Friendly ping.  I'd like to get a sense of whether you're likely to
accept this.  If not, it's fine, will close out patch in current
downstream rebase.

Thanks

>
> This patch was actually critical for us to provide a reliable IPMI
> interface.  The version of OpenBMC or the state of the BMC at the
> point the kernel was loading was flaky, so following the example in
> the BIOS source, we just re-try a few times.  We also can hold boot X
> seconds until it's responding, but, this avoided some issues inherent
> with that.
>
> >
> > You could have something that re-tested periodically, but there are so many
> > systems with IPMI specified in ACPI or SMBIOS that is wrong, and it would
> > try forever.  Also not really a good thing.

Records from a collection

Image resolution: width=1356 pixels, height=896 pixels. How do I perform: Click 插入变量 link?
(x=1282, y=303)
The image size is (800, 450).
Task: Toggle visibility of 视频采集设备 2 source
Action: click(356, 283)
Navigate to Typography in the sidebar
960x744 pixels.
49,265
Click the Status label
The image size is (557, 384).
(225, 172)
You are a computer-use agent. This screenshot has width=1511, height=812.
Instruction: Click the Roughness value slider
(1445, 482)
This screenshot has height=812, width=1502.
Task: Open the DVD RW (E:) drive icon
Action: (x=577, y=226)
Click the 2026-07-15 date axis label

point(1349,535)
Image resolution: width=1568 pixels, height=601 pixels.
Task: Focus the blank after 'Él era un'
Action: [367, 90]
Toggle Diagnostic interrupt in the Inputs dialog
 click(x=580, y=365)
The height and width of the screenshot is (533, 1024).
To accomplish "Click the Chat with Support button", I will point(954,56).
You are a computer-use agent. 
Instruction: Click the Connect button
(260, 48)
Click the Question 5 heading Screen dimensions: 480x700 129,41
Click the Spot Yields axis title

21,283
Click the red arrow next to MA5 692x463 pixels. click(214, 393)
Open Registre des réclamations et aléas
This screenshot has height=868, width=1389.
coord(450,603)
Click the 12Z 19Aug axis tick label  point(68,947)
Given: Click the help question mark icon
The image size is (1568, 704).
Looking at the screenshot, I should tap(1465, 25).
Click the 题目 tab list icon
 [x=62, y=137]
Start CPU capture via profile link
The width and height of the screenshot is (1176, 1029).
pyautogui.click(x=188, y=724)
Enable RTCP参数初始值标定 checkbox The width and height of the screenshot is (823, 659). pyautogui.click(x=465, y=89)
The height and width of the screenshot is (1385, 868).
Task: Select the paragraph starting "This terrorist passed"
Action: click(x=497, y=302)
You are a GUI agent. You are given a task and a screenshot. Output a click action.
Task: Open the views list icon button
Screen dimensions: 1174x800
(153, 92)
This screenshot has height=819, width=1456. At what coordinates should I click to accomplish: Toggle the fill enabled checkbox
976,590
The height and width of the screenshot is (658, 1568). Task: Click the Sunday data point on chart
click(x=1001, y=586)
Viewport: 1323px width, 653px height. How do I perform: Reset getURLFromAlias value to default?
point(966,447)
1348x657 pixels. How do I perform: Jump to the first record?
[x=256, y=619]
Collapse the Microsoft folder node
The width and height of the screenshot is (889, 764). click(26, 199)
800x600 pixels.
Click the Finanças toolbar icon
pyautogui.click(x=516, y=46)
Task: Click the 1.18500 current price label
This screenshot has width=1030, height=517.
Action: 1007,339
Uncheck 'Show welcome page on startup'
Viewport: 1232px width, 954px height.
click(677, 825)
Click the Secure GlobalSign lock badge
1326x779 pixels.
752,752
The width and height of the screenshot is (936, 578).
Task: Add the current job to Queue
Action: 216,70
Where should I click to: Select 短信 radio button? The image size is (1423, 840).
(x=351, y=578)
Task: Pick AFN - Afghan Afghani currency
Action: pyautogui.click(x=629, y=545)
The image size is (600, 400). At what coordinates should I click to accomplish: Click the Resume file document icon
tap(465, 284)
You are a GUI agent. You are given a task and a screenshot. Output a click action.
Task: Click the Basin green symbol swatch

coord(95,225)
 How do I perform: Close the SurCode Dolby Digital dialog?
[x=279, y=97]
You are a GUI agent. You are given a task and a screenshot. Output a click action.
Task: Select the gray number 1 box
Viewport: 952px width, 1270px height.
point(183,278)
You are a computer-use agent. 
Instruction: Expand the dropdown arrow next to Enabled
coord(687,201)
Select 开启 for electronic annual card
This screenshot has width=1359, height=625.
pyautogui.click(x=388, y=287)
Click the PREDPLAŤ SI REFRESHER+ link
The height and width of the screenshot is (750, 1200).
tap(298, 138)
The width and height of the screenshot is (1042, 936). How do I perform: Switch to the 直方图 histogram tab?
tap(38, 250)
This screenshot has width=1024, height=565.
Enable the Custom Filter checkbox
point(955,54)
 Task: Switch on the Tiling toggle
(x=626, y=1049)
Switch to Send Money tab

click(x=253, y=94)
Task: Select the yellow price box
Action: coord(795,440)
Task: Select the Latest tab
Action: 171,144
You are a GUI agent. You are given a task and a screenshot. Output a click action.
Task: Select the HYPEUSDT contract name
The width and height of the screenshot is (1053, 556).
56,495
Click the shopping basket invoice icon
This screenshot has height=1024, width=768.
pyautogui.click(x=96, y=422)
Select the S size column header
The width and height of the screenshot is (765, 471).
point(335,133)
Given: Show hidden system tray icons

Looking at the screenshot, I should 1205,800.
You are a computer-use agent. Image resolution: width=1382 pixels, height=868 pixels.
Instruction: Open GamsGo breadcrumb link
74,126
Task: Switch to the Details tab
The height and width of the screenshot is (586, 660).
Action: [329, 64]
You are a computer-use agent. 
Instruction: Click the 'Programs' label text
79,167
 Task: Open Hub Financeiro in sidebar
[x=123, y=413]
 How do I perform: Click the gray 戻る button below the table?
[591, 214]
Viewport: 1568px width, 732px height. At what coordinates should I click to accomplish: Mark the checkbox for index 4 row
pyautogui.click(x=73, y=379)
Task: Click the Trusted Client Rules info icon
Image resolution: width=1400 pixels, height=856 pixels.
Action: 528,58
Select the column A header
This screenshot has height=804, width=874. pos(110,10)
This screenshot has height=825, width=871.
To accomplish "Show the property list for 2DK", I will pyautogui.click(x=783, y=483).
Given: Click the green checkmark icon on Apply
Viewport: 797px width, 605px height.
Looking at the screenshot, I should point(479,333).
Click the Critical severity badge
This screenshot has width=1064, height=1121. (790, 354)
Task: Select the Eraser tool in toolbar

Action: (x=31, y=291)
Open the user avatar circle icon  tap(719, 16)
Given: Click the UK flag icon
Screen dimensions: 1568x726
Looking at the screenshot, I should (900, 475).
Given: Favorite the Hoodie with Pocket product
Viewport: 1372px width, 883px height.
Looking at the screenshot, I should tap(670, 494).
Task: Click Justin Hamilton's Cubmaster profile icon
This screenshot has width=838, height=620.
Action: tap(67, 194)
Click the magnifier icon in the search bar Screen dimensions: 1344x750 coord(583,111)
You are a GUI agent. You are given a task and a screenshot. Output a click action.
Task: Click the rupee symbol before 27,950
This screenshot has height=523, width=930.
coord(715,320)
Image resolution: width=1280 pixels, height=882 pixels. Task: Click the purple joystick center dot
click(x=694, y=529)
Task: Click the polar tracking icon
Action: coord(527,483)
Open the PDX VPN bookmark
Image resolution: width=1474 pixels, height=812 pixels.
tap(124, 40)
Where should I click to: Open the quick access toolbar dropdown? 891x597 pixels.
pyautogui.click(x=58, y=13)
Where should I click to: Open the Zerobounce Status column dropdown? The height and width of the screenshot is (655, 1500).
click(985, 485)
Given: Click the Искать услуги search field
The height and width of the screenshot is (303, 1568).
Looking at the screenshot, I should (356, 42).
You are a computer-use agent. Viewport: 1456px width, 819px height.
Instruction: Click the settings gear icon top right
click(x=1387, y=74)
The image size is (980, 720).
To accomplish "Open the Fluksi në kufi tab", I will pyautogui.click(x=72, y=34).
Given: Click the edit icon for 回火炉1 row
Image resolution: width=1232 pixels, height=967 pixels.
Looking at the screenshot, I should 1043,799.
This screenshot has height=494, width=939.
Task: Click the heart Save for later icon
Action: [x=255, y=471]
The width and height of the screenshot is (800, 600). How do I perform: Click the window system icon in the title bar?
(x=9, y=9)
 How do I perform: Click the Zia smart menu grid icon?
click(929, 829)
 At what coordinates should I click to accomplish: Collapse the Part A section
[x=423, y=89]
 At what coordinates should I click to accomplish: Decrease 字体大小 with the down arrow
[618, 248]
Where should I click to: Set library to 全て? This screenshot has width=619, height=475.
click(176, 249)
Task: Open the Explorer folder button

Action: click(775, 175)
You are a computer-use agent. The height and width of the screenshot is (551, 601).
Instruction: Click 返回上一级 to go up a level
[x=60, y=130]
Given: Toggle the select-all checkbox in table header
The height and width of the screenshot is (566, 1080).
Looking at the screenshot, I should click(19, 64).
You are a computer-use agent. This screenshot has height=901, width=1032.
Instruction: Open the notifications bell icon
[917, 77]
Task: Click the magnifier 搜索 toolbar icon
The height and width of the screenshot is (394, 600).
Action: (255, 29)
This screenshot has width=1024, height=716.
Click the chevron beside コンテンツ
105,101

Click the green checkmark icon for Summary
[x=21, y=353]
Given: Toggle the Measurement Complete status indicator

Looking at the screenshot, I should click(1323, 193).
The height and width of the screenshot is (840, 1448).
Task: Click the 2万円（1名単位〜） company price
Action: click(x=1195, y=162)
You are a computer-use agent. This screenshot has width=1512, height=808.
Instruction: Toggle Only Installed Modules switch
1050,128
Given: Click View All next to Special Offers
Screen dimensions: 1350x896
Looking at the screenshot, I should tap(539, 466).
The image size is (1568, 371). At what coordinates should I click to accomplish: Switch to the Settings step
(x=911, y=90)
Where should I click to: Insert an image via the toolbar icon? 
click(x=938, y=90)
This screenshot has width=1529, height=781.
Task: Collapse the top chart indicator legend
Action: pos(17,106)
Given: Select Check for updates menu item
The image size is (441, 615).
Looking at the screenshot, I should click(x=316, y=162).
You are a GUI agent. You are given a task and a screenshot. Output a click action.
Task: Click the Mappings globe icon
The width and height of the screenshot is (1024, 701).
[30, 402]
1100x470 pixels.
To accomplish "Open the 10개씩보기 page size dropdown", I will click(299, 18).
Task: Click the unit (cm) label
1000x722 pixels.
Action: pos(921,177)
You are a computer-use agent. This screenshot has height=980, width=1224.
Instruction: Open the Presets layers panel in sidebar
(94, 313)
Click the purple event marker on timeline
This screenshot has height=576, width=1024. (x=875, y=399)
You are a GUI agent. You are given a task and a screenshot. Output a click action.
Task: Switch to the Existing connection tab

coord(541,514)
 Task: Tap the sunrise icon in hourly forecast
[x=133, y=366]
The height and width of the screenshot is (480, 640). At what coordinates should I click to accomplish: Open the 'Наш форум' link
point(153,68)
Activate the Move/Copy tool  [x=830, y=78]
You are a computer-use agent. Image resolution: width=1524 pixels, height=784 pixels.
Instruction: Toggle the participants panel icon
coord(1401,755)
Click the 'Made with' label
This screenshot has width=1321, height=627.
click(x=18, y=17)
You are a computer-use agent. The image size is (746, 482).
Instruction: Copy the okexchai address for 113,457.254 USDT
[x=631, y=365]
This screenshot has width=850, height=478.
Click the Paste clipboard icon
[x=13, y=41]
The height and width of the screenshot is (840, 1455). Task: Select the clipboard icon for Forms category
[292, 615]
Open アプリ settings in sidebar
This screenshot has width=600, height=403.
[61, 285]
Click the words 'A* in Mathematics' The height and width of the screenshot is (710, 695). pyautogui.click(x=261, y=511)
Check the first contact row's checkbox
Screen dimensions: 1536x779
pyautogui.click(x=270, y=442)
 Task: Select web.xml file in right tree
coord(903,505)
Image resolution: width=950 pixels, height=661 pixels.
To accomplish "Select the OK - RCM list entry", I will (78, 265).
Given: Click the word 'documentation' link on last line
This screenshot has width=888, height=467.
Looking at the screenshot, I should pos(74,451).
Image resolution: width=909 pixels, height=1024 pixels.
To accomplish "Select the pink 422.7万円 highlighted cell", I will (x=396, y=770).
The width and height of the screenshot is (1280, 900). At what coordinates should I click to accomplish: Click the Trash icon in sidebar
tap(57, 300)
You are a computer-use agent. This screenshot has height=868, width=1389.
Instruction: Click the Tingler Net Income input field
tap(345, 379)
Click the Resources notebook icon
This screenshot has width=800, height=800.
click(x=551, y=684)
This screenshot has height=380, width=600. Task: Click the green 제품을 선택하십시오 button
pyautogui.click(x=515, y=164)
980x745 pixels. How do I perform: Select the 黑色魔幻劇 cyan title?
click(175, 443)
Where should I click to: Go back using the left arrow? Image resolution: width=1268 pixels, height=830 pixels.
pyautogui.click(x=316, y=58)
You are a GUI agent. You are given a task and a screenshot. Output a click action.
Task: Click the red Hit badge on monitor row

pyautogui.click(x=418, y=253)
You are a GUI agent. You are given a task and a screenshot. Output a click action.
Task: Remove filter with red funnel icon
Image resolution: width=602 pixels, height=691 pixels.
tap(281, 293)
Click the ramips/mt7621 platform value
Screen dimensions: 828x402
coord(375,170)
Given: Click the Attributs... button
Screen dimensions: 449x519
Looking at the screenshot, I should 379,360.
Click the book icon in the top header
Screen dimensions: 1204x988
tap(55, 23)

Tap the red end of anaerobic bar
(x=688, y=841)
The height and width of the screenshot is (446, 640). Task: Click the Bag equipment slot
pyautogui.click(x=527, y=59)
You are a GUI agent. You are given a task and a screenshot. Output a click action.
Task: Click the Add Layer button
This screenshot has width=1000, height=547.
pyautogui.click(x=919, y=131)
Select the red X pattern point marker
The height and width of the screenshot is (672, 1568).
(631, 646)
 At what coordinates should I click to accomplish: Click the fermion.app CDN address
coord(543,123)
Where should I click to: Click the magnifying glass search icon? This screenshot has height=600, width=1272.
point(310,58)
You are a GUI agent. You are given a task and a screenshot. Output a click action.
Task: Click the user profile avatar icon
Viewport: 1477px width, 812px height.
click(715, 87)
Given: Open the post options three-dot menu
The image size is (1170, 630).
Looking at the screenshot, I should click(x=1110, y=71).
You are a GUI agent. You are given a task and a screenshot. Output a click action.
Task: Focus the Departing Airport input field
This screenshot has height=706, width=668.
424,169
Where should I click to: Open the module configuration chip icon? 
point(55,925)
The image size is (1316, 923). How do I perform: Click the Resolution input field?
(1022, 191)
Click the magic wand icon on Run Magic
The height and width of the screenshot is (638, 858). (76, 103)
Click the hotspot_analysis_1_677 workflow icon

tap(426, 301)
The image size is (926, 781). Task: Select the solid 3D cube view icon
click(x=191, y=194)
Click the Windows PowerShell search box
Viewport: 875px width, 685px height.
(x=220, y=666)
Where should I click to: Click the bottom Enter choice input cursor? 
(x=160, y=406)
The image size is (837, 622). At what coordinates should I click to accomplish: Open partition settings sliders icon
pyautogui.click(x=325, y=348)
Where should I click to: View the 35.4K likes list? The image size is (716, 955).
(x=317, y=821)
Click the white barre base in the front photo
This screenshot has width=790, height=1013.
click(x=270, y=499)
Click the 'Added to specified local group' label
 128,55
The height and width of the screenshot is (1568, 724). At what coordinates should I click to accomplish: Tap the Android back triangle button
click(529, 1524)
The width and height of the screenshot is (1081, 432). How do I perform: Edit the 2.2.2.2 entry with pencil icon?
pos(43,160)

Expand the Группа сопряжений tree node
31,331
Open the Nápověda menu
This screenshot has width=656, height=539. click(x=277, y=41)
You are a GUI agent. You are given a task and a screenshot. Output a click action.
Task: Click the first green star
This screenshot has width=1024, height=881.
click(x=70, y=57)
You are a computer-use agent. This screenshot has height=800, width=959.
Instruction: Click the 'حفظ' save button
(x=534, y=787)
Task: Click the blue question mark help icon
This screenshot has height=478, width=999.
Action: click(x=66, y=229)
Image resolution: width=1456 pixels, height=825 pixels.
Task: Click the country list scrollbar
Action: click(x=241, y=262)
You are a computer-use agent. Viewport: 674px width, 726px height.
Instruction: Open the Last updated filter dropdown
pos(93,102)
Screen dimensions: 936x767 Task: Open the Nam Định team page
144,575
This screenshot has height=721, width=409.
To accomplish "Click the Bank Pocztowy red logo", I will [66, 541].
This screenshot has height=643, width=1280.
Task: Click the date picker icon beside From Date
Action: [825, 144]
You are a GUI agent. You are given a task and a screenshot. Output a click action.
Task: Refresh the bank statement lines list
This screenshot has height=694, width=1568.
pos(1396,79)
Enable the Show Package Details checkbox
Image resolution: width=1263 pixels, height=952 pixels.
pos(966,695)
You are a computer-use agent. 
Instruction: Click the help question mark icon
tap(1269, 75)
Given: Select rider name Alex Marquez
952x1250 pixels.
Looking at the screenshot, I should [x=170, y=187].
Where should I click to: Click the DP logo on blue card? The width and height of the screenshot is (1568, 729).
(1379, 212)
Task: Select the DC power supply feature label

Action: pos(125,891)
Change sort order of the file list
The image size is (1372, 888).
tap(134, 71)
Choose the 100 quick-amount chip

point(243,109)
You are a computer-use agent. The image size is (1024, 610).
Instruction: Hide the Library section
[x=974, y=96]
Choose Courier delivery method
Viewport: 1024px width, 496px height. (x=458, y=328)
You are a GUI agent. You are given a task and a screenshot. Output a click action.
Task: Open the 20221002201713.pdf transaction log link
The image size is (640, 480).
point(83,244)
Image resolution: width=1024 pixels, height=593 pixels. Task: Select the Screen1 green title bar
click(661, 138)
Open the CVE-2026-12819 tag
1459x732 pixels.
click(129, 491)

*TASK REQUIREMENTS:*
In the IPMI patch thread, what approach was taken, following the example in the BIOS source, when the BMC was flaky while the kernel loaded?

*ANSWER TO THE TASK:*
They re-tried a few times.